On 02/02/10 17:30, Qihua Wu wrote:
In the book of "Solaris 10 and OpenSolaris Kernel Architecture", it said:
the squeue is a common FIFO for both inbound and outbound packets, and
only one thread is allowed to process it at any given time. As such,
the per-CPU backlog is easy to figure out. If packets are queued, the
squeue can switch the NIC associated with it from interrupt to polling
mode.
How can I know which mode the network card is currently using?
When in interrupt mode, the network rx stack starts from _interrupt() on
x86, while in polling mode, the network rx stack starts from a polling
thread, that is, "unix'thread_start".
The interrupt mode and the polling mode are switched on the fly, you can
just do dtrace aggregations to see the portion of each mode. like,
::tcp_rput_data:entry
{
@[stack()]=count();
}
Suppose the network card is bound to cpu 7, when working in interrupt
mode, only cpu 7 will process the network data, so if cpu 7 is 100%
used, and all other cpus are idle, the sever still has to problem to
get/send data to client, right?
Yes.
In fact, since solaris interrupt thread has higher priority than any
other user and kernel threads, so when cpu7 is saturated, almost all of
the CPU cycles should be spent handling the interrupt bound to that cpu.
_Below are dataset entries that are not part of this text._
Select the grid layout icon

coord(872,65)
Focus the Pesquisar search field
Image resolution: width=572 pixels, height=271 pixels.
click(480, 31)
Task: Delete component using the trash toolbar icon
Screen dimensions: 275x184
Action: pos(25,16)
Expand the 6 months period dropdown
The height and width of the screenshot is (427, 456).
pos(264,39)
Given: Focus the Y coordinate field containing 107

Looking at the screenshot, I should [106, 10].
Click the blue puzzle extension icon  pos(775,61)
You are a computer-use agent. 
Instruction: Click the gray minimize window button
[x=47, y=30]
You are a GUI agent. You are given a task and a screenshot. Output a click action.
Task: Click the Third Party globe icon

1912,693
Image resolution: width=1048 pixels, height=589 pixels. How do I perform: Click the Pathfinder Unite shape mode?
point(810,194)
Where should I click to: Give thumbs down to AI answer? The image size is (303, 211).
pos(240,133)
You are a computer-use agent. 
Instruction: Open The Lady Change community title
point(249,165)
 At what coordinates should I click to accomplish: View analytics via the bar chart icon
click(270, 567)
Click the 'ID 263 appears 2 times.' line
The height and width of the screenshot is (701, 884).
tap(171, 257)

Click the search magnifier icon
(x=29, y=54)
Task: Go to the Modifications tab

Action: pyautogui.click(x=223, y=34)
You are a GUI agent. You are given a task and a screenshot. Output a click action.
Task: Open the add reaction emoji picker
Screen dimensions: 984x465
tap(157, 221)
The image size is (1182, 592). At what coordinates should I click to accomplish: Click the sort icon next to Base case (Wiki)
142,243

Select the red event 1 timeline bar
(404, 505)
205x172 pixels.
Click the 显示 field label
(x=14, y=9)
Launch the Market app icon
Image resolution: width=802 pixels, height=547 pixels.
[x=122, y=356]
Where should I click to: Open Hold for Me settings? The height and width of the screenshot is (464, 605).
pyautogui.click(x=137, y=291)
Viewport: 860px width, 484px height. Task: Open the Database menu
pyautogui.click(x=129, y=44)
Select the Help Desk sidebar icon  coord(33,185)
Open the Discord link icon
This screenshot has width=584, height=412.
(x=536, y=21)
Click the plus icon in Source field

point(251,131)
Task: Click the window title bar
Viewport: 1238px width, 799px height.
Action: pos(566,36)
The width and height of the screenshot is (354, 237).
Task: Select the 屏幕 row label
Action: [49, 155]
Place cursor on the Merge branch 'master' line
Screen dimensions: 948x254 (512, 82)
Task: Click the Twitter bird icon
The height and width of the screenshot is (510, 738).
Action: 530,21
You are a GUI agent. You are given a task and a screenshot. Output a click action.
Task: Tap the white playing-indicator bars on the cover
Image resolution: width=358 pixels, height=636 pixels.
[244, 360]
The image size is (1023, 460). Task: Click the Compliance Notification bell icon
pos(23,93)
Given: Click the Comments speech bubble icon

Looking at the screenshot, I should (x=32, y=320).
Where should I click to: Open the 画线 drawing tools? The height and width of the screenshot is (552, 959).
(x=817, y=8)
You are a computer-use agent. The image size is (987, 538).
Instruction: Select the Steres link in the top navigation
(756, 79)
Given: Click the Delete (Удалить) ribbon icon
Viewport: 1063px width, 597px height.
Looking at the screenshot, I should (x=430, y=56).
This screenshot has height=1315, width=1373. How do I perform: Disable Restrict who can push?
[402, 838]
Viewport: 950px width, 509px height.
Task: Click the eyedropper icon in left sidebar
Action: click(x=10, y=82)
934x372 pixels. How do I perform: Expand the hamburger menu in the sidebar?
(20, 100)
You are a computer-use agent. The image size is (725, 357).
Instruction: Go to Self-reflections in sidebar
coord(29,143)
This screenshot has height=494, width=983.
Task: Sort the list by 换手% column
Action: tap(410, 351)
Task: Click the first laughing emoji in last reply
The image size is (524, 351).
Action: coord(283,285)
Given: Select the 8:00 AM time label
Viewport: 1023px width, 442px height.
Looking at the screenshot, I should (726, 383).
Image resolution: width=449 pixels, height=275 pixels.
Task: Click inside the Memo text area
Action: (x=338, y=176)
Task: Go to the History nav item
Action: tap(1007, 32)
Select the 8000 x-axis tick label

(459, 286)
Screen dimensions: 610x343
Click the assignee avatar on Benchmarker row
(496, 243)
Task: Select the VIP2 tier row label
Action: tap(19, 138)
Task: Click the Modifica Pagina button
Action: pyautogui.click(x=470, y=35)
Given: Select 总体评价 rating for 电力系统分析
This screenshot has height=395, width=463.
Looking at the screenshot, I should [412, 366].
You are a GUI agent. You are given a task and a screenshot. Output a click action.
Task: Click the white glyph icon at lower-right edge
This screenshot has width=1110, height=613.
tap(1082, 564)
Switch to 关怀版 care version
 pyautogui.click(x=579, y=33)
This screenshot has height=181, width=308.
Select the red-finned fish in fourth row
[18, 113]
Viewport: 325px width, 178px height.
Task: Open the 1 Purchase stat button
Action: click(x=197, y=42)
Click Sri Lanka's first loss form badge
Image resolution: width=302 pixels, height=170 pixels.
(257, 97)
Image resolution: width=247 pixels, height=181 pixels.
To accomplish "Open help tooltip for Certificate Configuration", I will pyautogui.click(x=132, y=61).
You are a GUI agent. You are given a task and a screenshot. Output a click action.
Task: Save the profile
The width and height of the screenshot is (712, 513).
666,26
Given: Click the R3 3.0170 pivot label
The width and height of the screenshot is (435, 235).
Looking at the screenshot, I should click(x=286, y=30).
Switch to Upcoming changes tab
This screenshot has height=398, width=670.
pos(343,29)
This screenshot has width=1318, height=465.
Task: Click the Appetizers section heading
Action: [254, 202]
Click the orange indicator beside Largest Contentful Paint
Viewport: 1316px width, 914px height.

Since the interrupt thread may block also, if so, other threads with
lower priority may be dispatched on this cpu, you can fence the cpu by
putting it in a processor set(see psrset(1M), so other thread would not
be dispatched on this cpu. Anyway, solaris makes sure the cpu handle the
interrupt promptly. If there are more interrupts occurring , or the ISR
does too much work in it, then the system would not handle the following
interrupt in time after it gets saturated, so that the whole throughput
would be limited. A worker kernel thread is useful in this case, with
it, some of the works which had done by interrupt thread now can be done
in the kernel threads, and these threads can be dispatched on all of the
cpus. This feature is named interrupt fanout.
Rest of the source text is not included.